Hacia dónde va Uganda
Para los «amigos» de África que quieren hacer avanzar la democracia y la libertad, que quieren «ayudar» a las fuerzas que luchan contra un gobernante autoritario desbocado como Museveni, el punto de partida es tomar las lecciones de la historia. El cambio de régimen instigado desde el exterior es una negociación difícil, ya que tiende a no ocurrir como se espera y a menudo conduce a resultados arriesgados. Tras 35 años en el poder, Museveni ha llevado a Uganda por un camino peligroso. Lograr un cambio significativo no es tan sencillo como perseguir a un autócrata e instalar una nueva figura mesiánica con un atractivo populista. También es un error construir figuras de la oposición como ángeles que encarnan la democracia y merecen un abrazo acrítico. Ver a Museveni como un dictador malvado y a sus oponentes como demócratas angelicales es una dicotomía engañosa. Los opositores «pro-democracia» de hoy pueden convertirse fácilmente en los gobernantes autoritarios de mañana.

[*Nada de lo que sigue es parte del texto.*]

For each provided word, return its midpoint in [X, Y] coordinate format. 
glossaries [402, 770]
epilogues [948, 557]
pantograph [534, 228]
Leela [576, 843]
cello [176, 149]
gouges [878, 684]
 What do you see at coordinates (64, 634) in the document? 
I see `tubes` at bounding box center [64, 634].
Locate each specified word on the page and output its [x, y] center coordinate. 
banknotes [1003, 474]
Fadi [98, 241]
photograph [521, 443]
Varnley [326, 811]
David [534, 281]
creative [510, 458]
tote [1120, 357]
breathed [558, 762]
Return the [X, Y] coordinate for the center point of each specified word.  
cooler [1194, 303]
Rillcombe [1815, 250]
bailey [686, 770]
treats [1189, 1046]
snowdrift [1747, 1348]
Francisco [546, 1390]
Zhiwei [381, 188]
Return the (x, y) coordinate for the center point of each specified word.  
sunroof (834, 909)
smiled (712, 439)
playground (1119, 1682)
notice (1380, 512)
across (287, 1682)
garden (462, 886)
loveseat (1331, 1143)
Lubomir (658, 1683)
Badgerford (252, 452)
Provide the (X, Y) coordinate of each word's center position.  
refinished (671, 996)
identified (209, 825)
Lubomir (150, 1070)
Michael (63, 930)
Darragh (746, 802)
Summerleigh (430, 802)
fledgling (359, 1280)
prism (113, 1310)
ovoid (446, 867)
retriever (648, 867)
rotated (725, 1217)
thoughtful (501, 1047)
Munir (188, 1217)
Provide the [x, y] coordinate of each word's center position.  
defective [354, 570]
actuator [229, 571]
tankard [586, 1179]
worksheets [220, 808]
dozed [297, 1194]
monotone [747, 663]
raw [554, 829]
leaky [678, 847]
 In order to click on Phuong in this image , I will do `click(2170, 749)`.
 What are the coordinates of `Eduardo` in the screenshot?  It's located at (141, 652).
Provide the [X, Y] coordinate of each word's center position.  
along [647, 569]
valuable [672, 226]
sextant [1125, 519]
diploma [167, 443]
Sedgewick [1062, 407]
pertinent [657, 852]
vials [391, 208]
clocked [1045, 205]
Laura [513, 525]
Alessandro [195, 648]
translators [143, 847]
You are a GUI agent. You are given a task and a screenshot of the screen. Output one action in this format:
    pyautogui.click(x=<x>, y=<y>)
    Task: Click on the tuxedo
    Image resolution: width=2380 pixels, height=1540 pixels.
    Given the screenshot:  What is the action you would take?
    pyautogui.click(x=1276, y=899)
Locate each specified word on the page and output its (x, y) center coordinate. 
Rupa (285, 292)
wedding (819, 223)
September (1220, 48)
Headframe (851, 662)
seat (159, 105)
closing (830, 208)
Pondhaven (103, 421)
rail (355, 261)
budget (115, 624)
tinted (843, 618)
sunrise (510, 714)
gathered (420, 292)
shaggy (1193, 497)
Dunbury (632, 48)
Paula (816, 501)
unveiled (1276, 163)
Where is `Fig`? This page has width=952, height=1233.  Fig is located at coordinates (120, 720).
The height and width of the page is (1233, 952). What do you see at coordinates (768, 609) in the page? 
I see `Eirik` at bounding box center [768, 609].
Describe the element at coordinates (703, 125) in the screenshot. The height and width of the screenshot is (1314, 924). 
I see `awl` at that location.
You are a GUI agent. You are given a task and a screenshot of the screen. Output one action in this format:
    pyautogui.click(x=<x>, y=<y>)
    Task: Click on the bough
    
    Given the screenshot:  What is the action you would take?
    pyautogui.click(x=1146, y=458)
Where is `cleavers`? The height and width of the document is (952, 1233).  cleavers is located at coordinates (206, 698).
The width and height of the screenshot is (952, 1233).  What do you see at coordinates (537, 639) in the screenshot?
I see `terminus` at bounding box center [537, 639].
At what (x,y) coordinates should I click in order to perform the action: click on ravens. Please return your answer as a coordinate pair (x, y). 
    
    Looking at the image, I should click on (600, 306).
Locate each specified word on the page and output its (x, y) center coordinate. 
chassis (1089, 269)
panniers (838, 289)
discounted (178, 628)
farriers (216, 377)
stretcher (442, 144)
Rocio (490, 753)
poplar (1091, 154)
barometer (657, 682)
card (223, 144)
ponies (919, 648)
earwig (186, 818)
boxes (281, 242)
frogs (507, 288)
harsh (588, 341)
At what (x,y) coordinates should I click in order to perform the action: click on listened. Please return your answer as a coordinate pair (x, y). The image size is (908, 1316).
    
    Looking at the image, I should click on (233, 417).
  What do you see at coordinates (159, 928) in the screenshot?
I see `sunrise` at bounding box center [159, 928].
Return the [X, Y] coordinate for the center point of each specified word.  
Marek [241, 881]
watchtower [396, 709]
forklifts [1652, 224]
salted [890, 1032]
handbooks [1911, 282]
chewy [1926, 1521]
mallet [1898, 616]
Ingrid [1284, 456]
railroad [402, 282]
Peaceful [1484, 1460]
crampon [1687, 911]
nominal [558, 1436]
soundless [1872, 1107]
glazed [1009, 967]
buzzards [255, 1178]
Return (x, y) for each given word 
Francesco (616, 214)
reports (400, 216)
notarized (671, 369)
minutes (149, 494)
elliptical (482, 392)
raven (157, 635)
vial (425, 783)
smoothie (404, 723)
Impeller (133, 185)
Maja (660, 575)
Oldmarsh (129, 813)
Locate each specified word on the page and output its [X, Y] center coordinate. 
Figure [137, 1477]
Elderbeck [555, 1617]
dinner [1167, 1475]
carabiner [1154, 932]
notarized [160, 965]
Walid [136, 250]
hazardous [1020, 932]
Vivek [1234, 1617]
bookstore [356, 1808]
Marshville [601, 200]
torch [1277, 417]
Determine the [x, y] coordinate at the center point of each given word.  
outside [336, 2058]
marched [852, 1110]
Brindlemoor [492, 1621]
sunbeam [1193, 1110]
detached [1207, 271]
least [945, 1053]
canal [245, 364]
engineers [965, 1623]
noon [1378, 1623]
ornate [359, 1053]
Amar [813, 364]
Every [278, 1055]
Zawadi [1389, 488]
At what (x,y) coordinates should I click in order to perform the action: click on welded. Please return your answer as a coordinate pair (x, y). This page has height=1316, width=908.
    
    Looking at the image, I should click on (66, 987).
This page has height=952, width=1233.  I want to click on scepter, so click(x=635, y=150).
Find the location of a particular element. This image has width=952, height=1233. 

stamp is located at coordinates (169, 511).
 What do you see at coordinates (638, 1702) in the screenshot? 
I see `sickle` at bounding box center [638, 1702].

Uganda es una sociedad profundamente compleja desde el punto de vista social. Nunca se insistirá lo suficiente en la enormidad de los problemas socioeconómicos del país y en la crisis de su política. Puede que sea más fácil derrocar a Museveni en un proceso popular, pero es una tarea hercúlea forjar una nueva Uganda de paz y prosperidad. No se trata sólo de salvar a los ugandeses de un dictador despiadado, como parecen inclinarse los promotores de la democracia occidental, sino también de entender cómo se puede llevar a cabo una Uganda post-Museveni de forma viable y prudente. Aquí, el periodista occidental, el académico, el defensor y activista de la democracia, el diplomático y el político deben detenerse y apreciar que una asociación de principios con los ugandeses puede ayudar, pero el viejo paternalismo no lo hará. La agencia de los ugandeses es lo que puede marcar una diferencia real y duradera.
Para los actores extranjeros realmente preocupados y encendidos por la libertad y la liberación de los sufridos ugandeses, propongo más humildad y menos arrogancia. Uganda se encuentra en una grave encrucijada política y la posibilidad de desintegración social es real. El tejido social del país es frágil. El crecimiento de los jóvenes es una tarea de enormes proporciones. Los conflictos por la tierra son fácilmente la fuente más importante de desarmonía social y violencia. El experimento democrático del país requiere un replanteamiento total. Para empezar a abordar estos y otros problemas endémicos, el país necesita urgentemente una conversación franca y concertada para dar un giro a la mala gestión de Museveni, para reimaginar una nueva Uganda.<
El país quiere deshacerse del desorden de Museveni, pero Museveni también necesita liberarse de su propia trampa de poder. Se trata de una negociación delicada y difícil de llevar a cabo. Se necesita reflexión y perspicacia, no sólo eslóganes extravagantes y presiones extranjeras. Las perspectivas de forjar una Uganda post-Museveni a corto plazo pueden verse socavadas por las acciones de actores extranjeros demasiado entusiastas y prepotentes. Ninguna varita mágica de una figura popular barrerá fácilmente a Museveni sin los esfuerzos de fuerzas coherentes, coordinadas y combinadas que busquen el cambio dentro del país.